Power struggles are a natural part of parenting. Choosing your battles, which ones are important to you - if they are going against a deeply held and important family value then you are more likely to want to enforce the "rule" behind them. If your son in that moment of not pushing in the chair was acting against a family value that says " keep your house in order" then your reaction is going to be a strong one. I know many of my friends wouldn't even notice if a chair was in or out! And if you do, that's okay. 

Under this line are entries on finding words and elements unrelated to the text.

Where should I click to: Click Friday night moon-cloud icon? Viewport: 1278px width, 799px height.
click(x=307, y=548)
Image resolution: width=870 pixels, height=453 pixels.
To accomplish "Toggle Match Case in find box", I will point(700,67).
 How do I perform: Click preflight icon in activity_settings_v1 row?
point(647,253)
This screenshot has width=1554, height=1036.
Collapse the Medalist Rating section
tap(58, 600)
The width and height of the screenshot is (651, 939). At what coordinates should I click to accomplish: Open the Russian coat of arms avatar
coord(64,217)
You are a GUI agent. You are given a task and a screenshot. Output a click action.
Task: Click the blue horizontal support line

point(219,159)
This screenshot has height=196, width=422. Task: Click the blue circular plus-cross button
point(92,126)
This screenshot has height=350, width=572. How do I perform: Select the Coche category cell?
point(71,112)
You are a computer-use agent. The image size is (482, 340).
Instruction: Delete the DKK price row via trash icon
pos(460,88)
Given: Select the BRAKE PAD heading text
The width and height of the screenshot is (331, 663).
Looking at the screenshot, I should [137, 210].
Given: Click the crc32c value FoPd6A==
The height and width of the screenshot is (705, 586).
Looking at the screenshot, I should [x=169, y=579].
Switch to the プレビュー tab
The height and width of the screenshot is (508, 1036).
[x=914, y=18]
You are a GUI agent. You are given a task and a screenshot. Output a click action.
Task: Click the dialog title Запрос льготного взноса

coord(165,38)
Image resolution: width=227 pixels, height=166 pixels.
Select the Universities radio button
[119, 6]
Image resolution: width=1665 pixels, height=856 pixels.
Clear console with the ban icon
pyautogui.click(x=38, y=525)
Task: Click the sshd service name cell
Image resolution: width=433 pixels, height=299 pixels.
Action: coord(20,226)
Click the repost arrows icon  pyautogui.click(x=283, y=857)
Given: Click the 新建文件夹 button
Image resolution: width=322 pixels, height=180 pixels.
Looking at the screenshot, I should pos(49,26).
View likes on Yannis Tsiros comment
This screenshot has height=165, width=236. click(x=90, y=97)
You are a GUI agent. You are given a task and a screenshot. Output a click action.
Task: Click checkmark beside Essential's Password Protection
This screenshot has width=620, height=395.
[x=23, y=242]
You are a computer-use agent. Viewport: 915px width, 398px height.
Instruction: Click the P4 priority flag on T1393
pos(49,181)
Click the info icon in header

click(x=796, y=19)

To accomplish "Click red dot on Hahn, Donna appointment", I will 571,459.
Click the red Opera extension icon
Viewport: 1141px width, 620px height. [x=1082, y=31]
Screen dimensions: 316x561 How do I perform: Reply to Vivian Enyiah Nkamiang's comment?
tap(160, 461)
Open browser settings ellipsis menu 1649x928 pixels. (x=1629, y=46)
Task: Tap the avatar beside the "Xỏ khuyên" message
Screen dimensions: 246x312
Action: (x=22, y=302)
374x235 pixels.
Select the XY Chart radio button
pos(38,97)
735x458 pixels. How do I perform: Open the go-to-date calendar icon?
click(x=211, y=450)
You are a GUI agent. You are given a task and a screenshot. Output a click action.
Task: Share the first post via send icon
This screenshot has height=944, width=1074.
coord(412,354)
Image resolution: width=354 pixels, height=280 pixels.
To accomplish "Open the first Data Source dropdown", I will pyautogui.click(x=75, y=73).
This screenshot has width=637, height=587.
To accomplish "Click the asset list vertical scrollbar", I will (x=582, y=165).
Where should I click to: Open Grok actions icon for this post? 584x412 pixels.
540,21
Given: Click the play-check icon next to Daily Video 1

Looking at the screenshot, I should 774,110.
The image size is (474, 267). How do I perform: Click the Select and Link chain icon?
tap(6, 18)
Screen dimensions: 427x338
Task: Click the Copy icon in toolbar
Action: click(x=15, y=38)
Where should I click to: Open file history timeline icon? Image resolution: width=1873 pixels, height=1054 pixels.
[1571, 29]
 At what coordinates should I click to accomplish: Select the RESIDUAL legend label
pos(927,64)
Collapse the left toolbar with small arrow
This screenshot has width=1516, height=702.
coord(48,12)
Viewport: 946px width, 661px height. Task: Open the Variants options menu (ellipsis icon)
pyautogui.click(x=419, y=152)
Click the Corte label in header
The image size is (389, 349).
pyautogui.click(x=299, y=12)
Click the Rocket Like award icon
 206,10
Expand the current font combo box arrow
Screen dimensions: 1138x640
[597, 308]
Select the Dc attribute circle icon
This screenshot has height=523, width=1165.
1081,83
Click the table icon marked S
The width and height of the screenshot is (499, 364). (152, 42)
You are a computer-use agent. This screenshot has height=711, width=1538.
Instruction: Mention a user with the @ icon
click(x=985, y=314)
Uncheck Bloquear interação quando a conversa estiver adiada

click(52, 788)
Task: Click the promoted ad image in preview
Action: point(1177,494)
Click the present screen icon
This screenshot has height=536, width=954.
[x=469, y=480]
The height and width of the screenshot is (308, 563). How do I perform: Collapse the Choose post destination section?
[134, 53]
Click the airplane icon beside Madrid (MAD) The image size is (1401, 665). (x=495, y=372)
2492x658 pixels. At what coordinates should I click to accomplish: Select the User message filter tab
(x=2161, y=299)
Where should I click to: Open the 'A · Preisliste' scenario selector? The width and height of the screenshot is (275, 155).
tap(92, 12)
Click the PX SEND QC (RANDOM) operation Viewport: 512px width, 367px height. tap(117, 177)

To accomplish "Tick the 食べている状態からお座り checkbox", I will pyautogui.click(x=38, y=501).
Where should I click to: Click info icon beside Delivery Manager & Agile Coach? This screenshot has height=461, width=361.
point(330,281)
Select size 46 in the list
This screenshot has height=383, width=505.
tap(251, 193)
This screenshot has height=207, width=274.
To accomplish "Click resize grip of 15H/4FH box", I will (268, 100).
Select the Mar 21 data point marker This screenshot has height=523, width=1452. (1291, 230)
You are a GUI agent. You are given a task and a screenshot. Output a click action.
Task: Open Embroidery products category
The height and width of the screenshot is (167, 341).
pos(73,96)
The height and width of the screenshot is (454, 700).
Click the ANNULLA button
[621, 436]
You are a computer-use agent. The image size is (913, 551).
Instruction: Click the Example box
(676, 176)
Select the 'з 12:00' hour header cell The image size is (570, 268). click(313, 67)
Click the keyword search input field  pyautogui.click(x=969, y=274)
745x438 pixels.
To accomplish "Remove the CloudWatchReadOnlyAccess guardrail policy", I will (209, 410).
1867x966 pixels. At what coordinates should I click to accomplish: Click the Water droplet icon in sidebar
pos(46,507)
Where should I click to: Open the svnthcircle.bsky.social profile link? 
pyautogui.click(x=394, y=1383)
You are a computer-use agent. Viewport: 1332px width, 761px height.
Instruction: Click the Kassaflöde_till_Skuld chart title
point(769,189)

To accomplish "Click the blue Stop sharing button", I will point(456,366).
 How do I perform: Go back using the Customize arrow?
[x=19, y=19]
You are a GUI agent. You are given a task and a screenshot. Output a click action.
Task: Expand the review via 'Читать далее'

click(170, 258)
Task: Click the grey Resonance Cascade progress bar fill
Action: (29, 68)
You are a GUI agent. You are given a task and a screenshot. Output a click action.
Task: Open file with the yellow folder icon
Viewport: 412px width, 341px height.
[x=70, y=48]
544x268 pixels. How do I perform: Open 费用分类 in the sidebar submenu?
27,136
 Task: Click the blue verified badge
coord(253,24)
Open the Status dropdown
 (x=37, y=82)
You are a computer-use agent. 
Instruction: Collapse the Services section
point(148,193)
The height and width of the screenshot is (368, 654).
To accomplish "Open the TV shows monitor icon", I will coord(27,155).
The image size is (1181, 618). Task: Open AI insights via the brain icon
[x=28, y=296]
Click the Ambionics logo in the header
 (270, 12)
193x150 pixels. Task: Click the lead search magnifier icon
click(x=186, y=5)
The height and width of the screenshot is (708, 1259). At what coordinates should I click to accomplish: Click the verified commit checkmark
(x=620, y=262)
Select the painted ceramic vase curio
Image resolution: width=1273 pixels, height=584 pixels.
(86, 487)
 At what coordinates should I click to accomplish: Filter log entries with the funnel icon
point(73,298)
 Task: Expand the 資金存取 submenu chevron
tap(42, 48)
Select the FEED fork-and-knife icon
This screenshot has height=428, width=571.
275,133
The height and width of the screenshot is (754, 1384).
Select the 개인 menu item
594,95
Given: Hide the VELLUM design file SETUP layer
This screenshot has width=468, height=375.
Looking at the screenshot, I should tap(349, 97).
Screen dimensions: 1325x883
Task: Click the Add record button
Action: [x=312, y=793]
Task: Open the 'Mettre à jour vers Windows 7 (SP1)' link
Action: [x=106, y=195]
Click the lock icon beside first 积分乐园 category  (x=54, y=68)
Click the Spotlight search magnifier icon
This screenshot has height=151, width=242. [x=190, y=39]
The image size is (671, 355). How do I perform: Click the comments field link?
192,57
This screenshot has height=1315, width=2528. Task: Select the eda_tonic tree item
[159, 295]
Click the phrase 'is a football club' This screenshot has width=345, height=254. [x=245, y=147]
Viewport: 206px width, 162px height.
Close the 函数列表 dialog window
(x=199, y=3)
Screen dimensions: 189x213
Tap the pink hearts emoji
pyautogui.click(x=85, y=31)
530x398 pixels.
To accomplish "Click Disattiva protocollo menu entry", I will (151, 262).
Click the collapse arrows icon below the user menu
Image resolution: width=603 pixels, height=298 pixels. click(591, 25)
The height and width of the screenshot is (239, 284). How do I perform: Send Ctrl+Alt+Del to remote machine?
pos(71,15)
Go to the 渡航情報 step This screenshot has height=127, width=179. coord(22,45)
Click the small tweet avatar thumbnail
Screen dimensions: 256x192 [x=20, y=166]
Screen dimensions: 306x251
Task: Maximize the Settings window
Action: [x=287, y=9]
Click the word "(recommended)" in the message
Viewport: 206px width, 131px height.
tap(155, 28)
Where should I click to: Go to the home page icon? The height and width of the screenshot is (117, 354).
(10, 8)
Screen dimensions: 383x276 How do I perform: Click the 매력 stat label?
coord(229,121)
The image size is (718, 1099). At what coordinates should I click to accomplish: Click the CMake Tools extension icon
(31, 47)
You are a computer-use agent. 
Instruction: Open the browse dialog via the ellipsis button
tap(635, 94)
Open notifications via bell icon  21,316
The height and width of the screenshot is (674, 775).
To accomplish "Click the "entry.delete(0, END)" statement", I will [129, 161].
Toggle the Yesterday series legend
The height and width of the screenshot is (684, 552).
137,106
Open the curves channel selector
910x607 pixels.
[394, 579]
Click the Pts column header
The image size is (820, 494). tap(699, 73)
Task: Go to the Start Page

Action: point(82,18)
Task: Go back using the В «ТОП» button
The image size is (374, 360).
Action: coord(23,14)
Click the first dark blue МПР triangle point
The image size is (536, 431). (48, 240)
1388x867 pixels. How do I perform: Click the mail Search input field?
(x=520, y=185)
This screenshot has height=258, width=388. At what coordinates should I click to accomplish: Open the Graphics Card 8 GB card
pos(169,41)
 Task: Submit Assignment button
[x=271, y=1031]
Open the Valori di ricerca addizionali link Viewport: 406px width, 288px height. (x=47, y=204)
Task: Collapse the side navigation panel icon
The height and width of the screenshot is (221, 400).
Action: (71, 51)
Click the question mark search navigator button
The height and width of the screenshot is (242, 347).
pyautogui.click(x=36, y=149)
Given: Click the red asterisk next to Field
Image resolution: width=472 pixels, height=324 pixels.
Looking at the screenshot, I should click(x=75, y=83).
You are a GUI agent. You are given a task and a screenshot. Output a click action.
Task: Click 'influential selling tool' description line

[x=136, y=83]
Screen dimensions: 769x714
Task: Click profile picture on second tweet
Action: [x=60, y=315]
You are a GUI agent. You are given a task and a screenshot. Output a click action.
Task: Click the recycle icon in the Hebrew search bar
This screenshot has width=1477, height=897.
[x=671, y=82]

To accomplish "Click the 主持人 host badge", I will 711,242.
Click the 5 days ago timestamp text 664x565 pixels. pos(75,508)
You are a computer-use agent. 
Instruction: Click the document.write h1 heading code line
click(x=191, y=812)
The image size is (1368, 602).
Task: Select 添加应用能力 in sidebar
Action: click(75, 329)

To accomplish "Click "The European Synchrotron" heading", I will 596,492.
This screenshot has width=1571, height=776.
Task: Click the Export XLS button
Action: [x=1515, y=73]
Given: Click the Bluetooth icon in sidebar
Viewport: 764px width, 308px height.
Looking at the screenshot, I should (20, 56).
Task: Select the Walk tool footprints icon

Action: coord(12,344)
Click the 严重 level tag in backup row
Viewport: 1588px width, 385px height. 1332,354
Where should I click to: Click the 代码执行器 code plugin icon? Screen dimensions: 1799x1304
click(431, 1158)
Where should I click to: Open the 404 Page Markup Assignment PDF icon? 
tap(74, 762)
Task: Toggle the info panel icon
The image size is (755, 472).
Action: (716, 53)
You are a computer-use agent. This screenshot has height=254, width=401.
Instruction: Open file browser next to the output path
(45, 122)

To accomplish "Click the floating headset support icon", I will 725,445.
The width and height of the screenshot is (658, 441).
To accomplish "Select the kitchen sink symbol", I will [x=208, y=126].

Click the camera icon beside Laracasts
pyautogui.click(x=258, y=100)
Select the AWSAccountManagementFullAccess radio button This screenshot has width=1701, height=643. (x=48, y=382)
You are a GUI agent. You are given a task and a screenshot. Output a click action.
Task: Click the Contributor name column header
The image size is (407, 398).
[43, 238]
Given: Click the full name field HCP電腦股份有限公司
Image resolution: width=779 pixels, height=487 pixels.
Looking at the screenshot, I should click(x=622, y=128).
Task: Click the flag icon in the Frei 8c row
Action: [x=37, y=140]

For example if I have a family value that says "Never be late" or "Always be punctual" and I'm gifted with one of those amazing children who can float through a timeless life, without a care or regard for a watch or a clock, then the number of battles or power struggles we have will be more if I keep trying to insist on making them be punctual. What I need to do is adjust my schedule to make sure my dreamy child can be gently guided to keep to time. 

Another aspect of your situation that occurs to me is the moment when I say "push your chair back in please" I'm giving a direction that is (for a child) prescriptive, orderly, my agenda, and not much fun. If I can find a playful way to engage my child in doing "chores" so they are games then I get a much better result. "Do you know how heavy these chairs are? " I bet you have to be superman to lift them! "How about you try lifting this chair, and I'll lift this one and see how high we can get them up..." "And let's tuck them under the table when we bring them down..." 

I once ran a teleseminar with Larry Cohen of "Playful Parenting" and loved all the creative solutions that avoid power struggles and engage creativity and fun with your child. 

A great question I try and remember to ask myself is "Does what I am saying now bring me closer and more connected to my child or does it push us apart?" and it's not about letting my child always do what they want, it's about engaging with them in a way that doesn't break the relationship in that moment.


----------